• **Extract to read**:
══════════════════════════════
Re: [HOME_NETWORK_TF] About Service Migration (ISSUE-7) and Document Migration (ISSUE-15)

Thank you, Glenn, for this very clear formulation.
I fully agree now with Giuseppe that we need to use the term 
"application" rather than "document" in our use cases.
Giuseppe, please include some of Glenn's text in your application 
definition.

I believe we also need to make clear what is part of the 
"client-application-state":

- if the application is implemented as a set of documents, which 
document is currently active is part of the state; for example, if 
"tabs" are implemented as separate documents, which tab is visible is 
part of the state.

- if any user interaction has brought a non-transient transformation of 
the DOM, that is part of the state; for example, a text highlight 
appearing because the mouse hovers above the text is transient and not 
part of the state, but a checkbox which has been checked may be part of 
the state.

- in a similar fashion, if a communication link is established with 
another application through HNTF discovery, then that communication link 
may be part of the state; for example, the TV set running a voting 
application has established connections with two smartphones; if for any 
reason, the TV set was restarted, the voting application needs to 
reestablish connections with the same two smartphones if they are still 
available, but not with other phones.

Best regards
JC

On 24/5/11 18:42 , Glenn Adams wrote:
> Please do not equate 'application' and 'document'. They are not the 
> same. From the client perspective, and application may be defined as:
>
> application : metadata resource* client-application-state
>
> In contrast a document (as in XHTML document, HTML document, SGML 
> document, XML document etc.) is generally understood as an individual 
> resource that adheres to a certain content type; however, even here, 
> one must distinguish between the 'interchange document' and the 
> 'instantiated (dynamic) document', where:
>
> interchange-document : resource of a specific type (e.g., text/html, 
> application/xhtml+xml)
══════════════════════════════
• **Material provided**:
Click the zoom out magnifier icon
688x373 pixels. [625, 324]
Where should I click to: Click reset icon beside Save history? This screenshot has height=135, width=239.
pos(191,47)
══════════════════════════════
• **Exercise**: Write what comes next in the email about service and document migration, starting right after its last line.

• **Answer to the exercise**:
> instantiated-document : parsed-interchange-document client-document-state
>
> While an 'application'  may consist of a single resource representing 
> a specific document, it will more often consist of multiple resources 
> representing one or more documents and their related resources.
>
> The HTML5 application-cache employs a model similar to the above (at 
> least for caching an application's resources).
>
> Regards,
> Glenn
>
> On Tue, May 24, 2011 at 9:57 AM, Giuseppe Pascale <giuseppep@opera.com 
> <mailto:giuseppep@opera.com>> wrote:
>
>     Hi JC,
>     during last call we touched on two of your usecases Service
>     Migration (ISSUE-7) and Document Migration (ISSUE-15).
>     There were some comments from several participants that would
>     require some actions from you.
>     I'll try to summarize the main issues here so you can act on them.
>
>     (I would like to ask everybody to point out in case I fail to list
>     all the pointed out issues)
>
>     - for both usecases (and actually for all of them) would be better
>     to use the word "application" rather then document (see also
>     related discussion on the list)
>     Since I'm going to add a definition of application, basically
>     similar to the html5 definition of document, you don't need to
>     clarify in your usecase the term.
>
>     - for ISSUE-7 (and in general for any usecase you or anyone else
>     will provide) would be better to provide a more detailed
>     description of one particular scenario you have in mind with the
>     steps that the user would have to do to cover that particular use
>     case. So would be good if you could do for ISSUE-7 what you have
>     done for ISSUE-15 (i.e. step by step description). You have
>     actually called it "implementation" but I think that as far as you
>     don't mention any specific technology (if not part of the use case
>     of course) that can be safely part of the description itself.
>
>     Furthermore someone was concerned about the particular example you
>     make since it was not clear how a moving service could still work
>     when it is highly dependent from a platform capability. So if you
>     could provide a more detailed, step by step, usecase that would be
>     great.
>
>     - as also captured in the notes for ISSUE-15, the are 2 possible
>     sub usecases that can be considered here, one that involve a web
>     server and one that it does not (widget). Since it seems that what
>     you are looking at is the second one (widget) is probably better
>     to make this explicit.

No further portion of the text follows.